Compte tenu de l’interprétation que doit recevoir le par. 23(2) […]nous estimons que, pour respecter cette disposition constitutionnelle, le critère de la « majeure partie » […]  doit comporter une évaluation qualitative plutôt que strictement quantitative du cheminement scolaire de l’enfant, évaluation permettant de déterminer si cet enfant a reçu une partie importante – sans qu’il s’agisse nécessairement de la plus grande partie – de son instruction, considérée globalement, dans la langue de la minorité.

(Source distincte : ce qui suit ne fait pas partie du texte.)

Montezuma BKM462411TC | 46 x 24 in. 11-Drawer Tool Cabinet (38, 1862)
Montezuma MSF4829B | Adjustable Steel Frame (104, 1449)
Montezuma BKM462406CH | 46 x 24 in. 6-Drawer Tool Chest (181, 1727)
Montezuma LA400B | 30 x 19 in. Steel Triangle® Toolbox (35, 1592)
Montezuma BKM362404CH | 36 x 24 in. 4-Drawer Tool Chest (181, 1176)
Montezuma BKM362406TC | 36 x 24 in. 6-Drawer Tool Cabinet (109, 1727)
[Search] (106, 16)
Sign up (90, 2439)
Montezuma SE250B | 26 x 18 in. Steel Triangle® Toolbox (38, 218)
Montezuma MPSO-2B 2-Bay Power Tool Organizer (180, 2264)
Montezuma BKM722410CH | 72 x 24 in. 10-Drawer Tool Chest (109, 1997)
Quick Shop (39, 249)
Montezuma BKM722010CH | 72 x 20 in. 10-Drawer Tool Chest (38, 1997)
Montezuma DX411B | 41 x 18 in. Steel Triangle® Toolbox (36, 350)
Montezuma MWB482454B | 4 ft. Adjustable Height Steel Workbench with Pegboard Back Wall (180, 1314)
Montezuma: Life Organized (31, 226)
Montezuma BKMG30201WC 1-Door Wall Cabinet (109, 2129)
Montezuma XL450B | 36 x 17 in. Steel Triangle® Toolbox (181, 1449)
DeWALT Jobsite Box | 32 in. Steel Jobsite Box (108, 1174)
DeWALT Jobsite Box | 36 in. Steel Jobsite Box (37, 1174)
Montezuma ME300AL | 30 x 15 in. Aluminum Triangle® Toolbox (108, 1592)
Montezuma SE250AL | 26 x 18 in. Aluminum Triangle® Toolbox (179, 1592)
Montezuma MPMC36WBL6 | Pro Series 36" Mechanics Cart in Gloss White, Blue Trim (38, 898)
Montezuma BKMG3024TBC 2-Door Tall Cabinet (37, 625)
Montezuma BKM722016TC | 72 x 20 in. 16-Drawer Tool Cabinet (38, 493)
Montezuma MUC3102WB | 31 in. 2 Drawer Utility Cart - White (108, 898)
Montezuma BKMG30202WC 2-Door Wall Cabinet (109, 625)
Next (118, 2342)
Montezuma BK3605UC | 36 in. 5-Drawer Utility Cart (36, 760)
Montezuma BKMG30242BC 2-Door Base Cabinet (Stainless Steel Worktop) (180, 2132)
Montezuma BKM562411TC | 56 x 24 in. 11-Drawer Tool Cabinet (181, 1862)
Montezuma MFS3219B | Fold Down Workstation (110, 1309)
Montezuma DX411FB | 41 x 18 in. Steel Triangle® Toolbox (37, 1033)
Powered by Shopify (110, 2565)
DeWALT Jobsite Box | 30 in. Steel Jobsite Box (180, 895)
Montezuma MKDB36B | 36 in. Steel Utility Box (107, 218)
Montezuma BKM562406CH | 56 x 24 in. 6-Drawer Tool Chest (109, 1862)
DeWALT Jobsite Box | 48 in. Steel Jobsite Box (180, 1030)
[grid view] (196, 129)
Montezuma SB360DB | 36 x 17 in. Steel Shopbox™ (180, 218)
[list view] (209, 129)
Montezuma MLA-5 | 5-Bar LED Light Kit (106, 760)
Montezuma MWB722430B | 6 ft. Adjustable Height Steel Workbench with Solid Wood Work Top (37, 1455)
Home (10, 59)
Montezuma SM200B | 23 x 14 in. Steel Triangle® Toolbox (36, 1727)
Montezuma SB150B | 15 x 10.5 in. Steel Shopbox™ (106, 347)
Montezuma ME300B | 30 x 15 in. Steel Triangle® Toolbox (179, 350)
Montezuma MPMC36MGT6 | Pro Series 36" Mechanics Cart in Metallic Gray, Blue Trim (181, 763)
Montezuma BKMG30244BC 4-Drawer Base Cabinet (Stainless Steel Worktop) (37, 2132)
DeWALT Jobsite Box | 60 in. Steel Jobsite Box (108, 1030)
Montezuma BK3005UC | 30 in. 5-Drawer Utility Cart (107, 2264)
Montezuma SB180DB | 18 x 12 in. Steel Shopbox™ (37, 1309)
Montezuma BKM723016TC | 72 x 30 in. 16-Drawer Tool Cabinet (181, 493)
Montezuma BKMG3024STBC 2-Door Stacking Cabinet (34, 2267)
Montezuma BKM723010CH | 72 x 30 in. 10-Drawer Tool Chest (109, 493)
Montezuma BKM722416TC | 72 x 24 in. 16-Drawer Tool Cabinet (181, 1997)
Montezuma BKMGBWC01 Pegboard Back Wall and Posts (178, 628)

L’interprétation mathématique restrictive manque de souplesse et peut même avoir pour effet d’empêcher un enfant de recevoir un enseignement essentiel au maintien de son lien avec la communauté et la culture minoritaires. Par exemple, un enfant qui a fait ses première, deuxième et troisième années en français et ses quatrième, cinquième et sixième années en anglais pourrait avoir formé un lien suffisant avec la communauté linguistique minoritaire, sans toutefois remplir les          conditions requises par le par. 73(2). Il se pourrait également que la langue apprise au cours des  trois dernières années représente un meilleur indice que celle apprise pendant les trois premières années. Trop de facteurs pertinents sont passés sous silence. Bref, l’interprétation restrictive  préconisée par le ministre de l’Éducation ne permet pas de traiter équitablement de nombreuses  personnes qui doivent être considérées admissibles selon une interprétation téléologique du par. 23(2) de la Charte canadienne.

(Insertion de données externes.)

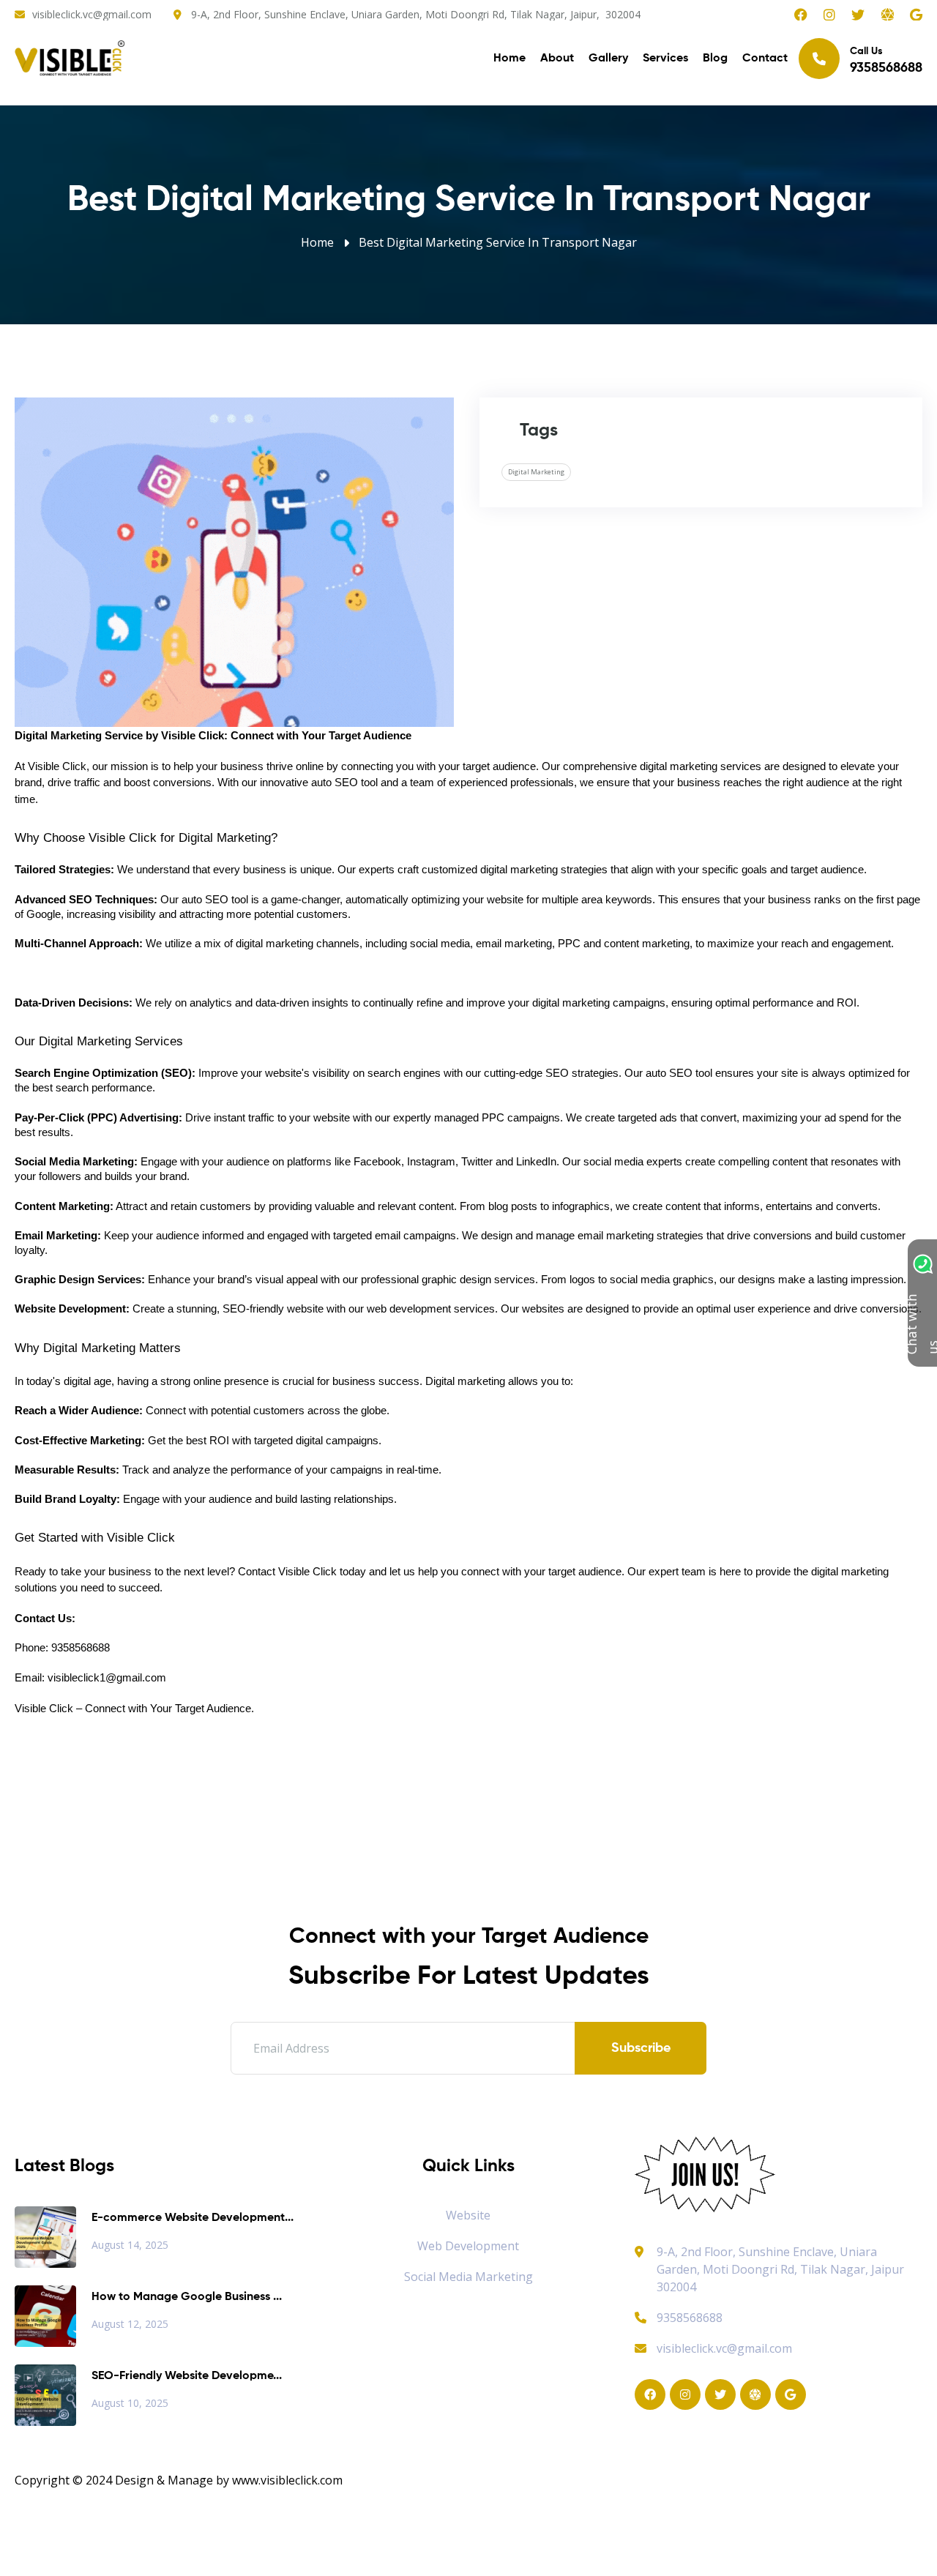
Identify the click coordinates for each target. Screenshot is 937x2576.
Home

La Cour a énuméré les facteurs à considérer pour déterminer l’admissibilité à l’instruction en anglais au Québec, notamment les suivants :

  • le temps passé dans chaque programme
  • l’étape des études à laquelle le choix de la langue d’instruction a été fait
  • le temps passé par la famille dans une région où l’instruction dans la langue de la minorité n’était pas offerte
  • les difficultés d’apprentissage de l’enfant dans la langue de la majorité.

Pour résumer, la Cour a déclaré que bien que ce ne soit pas dans l’intérêt de l’enfant ou de la minorité linguistique d’être déraciné, les provinces ont le droit de faire une évaluation qualitative de la situation afin de déterminer s’il existe un véritable engagement à cheminer dans la langue d’enseignement de la minorité, ce qui ne permet pas pour autant une approche « ponctuelle » artificielle pour décider de l’admissibilité à l’instruction dans la langue de la minorité.

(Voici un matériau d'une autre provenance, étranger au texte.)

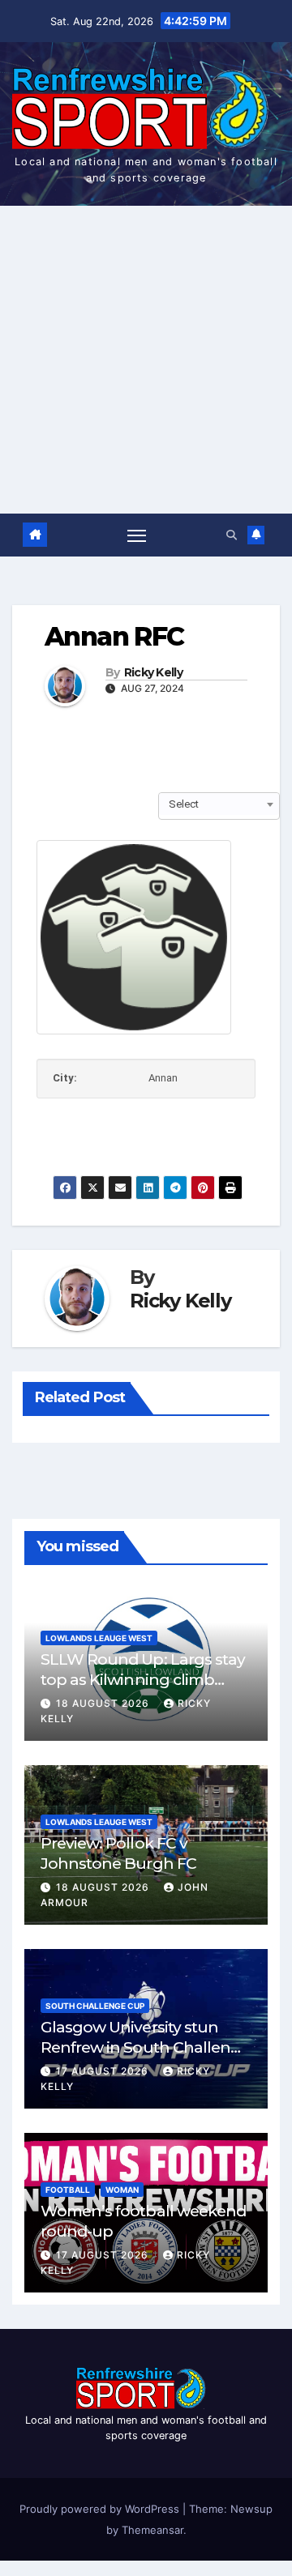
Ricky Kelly (153, 673)
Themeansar (152, 2529)
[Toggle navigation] (137, 535)
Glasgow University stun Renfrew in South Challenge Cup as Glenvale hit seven (145, 2047)
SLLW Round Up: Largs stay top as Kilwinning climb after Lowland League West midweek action (143, 1689)
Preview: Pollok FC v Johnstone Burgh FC (118, 1853)
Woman (122, 2189)
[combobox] (219, 804)
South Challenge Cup (94, 2006)
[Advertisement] (146, 359)
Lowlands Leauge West (98, 1638)
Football (67, 2189)
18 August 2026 (104, 1703)
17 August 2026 (104, 2071)
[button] (231, 535)
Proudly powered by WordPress (100, 2508)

Par conséquent, la Cour a jugé que le paragraphe 73(2) de la Charte de la langue française était valide, pourvu qu’on donne au mot « majeure » un sens qualitatif et non quantitatif.

Notre point de vue

La Cour laisse entendre dans l’arrêt Solski que l’article 23 pourrait s’appliquer différemment à l’intérieur et à l’extérieur du Québec, compte tenu de la différence dans la situation des communautés de la minorité linguistique au Québec par rapport à celle des minorités linguistiques ailleurs au Canada. La Cour a donné l’exemple d’une famille assimilée à l’extérieur du Québec qui aurait inscrit un de ses enfants dans le système scolaire anglophone dans le passé mais qui décide, à une étape assez tardive de l’éducation de l’enfant, de réintégrer la communauté et la culture de la minorité linguistique. Ces parents pourraient vouloir inscrire leurs enfants dans le système minoritaire, qui existait préalablement, mais qui devient soudainement viable en raison de la décision des parents d’aider leurs enfants à rétablir des liens avec la communauté minoritaire.

Dans de telles circonstances, l’approche qualitative pour évaluer l’admissibilité pourrait ne pas révéler un engagement suffisant à l’égard de l’instruction dans la langue de la minorité si la famille se trouve au Québec. Ailleurs, toutefois, selon la Cour, les enfants seraient sans doute admissibles à l’instruction dans la langue de la minorité. Cette différence dans l’application de l’article traduit la constatation de la Cour des « difficultés graves  engendrées par le taux d’assimilation des minorités francophones hors Québec, pour lesquelles les droits linguistiques actuels représentent des acquis récents, chèrement et difficilement obtenus ».